Among white-collar workers, surveillance has become indistinguishable from data capture. The mythical neutrality of such information-gathering renders it seemingly benign. But when employees don’t have access to the same information, employers put themselves in a stronger negotiating position when workers ask for raises, benefits, or better schedules. According to a survey by Accenture, two-thirds of business leaders said they are “not very confident” that they’re using new sources of workplace data in a “highly responsible way.” And less than a third of employees say they have consented to employer use of workplace data, while more than half of employers say they do not even seek consent. The pandemic has seemed to intensify the need for information-gathering, as workplaces have become crucial to reducing the spread of COVID-19, either through social-distancing protocols, work-from-home programs, or thermal temperature scanners at the worksite entrance.
Among white-collar workers, surveillance has become indistinguishable from data capture.
It’s also likely that the effects of the pandemic will further erode workplace organizing power, especially among white-collar workers who until recently have had some success in joining unions within digital media, tech, and higher education. Some experts anticipate that about one-third of currently remote workers won’t return to a brick-and-mortar office. As conversations about unionism migrate from the break room to online, workers are increasingly vulnerable to new forms of digital surveillance and retaliation.
The National Labor Relations Board has already ruled that employers can ban workers from using company email to discuss unions. It’s no coincidence that mega-firms most enthralled with remote work have also pioneered anti-union tech tools designed to stop workers from engaging in collective action. Amazon created an email filter that alerted it when certain words were being used, such as union, though its blue-collar warehouse employees are currently poised to organize one in Alabama.
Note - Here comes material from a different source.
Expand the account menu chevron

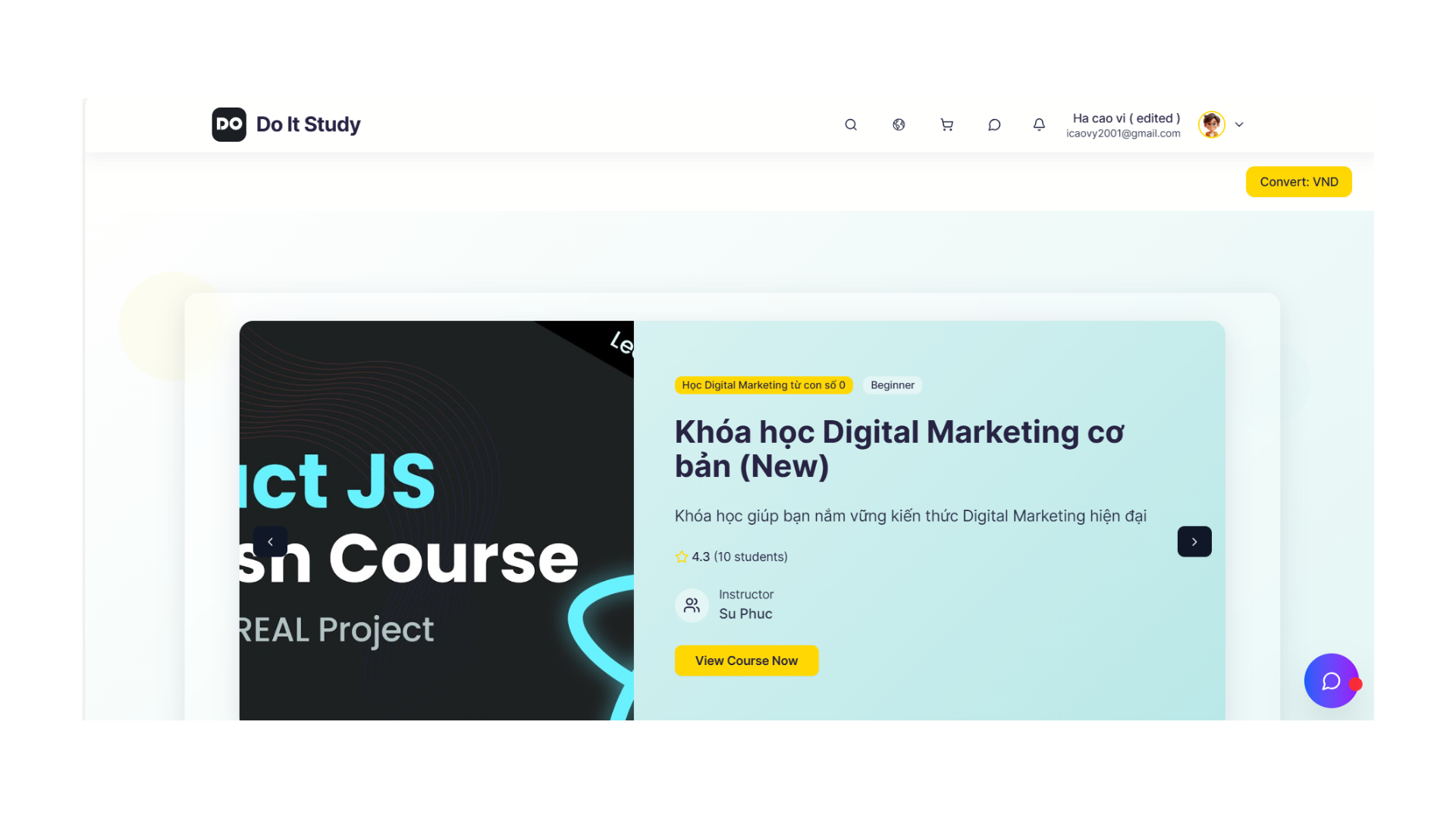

The sheer ubiquity of the internet and digital life means we have grudgingly and to a large degree unwittingly accepted a Faustian bargain—the exchange of unfettered communication and information for our private data. And it seems we have surrendered in much the same way at the workplace, and even in our private homes. Workers need real protections against such invasive spying, not only because it threatens their privacy, but because it diminishes their power.